岡峰さん夫婦は、知人が高齢でお好み焼き店を閉めることを知り、引き継ぐことを決めました。お好み焼き店を開くことは、早苗さんの夢でした。

岡峰早苗 さん
「協力してくれるって、みんなが言ってくれて、そこに少し甘えて、いちかばちかやってみようかなと。ダメだったらすぐやめようと」

岡峰忠司 さん
「軽い気持ちだったんですよ、わたしは。鉄板で焼いて出せばいいという感じだったが、料理するにあたって保健所に許可もらったりとか、飲食組合に入るとかいろんなことがありました。

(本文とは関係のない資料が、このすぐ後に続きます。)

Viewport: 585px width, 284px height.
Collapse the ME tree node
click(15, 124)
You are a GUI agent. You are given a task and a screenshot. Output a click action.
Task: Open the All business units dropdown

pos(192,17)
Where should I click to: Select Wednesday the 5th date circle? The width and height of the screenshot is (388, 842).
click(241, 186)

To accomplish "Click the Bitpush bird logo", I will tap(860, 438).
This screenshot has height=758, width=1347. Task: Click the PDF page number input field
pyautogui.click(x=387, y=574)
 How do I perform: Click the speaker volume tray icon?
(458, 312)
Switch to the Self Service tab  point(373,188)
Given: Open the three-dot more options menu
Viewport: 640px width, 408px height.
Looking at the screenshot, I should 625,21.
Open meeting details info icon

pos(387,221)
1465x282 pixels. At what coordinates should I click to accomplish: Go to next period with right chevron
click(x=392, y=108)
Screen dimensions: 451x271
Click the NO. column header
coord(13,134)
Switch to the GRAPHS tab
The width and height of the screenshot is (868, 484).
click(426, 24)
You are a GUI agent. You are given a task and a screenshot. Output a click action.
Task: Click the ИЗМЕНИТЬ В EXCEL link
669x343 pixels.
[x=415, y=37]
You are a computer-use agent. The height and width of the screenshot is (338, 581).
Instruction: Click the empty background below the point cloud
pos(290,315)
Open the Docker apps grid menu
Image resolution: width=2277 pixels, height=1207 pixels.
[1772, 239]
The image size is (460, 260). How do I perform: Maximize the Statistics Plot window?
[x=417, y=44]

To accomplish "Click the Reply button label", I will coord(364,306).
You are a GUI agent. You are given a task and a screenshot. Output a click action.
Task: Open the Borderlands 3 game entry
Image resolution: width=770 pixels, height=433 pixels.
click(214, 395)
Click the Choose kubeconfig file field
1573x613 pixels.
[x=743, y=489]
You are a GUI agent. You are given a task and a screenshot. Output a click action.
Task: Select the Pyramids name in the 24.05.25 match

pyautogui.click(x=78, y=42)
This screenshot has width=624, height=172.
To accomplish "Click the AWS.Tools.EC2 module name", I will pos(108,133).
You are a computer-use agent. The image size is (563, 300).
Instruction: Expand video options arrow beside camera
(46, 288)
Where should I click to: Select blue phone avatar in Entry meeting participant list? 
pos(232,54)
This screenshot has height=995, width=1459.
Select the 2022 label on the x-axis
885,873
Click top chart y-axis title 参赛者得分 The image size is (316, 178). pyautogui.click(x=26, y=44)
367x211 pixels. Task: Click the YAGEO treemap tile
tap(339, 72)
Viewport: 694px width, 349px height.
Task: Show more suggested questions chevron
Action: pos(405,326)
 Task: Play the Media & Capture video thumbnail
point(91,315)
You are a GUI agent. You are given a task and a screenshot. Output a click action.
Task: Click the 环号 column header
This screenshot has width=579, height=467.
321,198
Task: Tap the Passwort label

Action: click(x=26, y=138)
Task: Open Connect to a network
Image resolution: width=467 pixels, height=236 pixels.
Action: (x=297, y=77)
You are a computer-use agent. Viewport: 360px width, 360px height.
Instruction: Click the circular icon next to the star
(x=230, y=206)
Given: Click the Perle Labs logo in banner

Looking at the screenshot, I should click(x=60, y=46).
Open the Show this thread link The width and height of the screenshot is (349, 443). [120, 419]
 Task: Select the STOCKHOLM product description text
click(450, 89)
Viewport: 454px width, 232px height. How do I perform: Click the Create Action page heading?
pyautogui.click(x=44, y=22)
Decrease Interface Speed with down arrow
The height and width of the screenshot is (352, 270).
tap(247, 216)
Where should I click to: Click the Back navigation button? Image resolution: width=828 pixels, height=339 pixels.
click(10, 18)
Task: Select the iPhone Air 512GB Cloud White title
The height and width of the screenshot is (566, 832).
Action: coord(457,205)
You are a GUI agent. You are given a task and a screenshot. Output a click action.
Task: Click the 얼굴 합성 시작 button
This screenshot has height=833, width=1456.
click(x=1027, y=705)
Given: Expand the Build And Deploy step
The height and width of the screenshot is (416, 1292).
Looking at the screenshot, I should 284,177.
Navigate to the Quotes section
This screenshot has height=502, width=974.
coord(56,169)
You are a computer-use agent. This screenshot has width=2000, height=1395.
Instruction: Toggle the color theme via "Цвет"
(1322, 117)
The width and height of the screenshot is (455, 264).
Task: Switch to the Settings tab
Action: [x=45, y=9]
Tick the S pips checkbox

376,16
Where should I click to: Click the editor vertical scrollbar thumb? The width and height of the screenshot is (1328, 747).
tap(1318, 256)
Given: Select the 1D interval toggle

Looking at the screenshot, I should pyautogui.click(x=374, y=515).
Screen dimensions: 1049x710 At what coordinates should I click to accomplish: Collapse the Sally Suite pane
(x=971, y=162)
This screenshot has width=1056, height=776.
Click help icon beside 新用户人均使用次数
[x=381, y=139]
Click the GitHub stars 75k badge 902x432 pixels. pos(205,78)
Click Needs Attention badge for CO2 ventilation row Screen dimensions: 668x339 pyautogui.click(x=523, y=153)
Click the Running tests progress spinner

ここに至るまで」

岡峰さん夫妻は、呉商工会議所に相談し、公庫から融資を受け、オープンにこぎ着けました。

小林康秀 キャスター
「製鉄所閉鎖に伴う退職者の支援を行っているという呉商工会議所です。今回の閉鎖で地元経済界としてはどんな対応をしているんでしょうか」

岡峰さん夫婦の相談を受けた呉商工会議所の 若本祐昭 会頭に聞きました。

呉商工会議所 若本祐昭 会頭
「最初にご夫婦で来られて、日本製鉄を離職するので新しい仕事を始めたいということでお話がありまして、こういうふうな方法はいかがですかとか、どれぐらいのお金が要りますかというアドバイスから始まって、それに必要な申請の作業まで岡峰さんの場合はさせていただいた」

若本会頭によりますと、岡峰さんのように製鉄所閉鎖で商工会議所の支援を受けて創業したケースは5件。中には「アサリの養殖」に挑戦した人もいるそうです。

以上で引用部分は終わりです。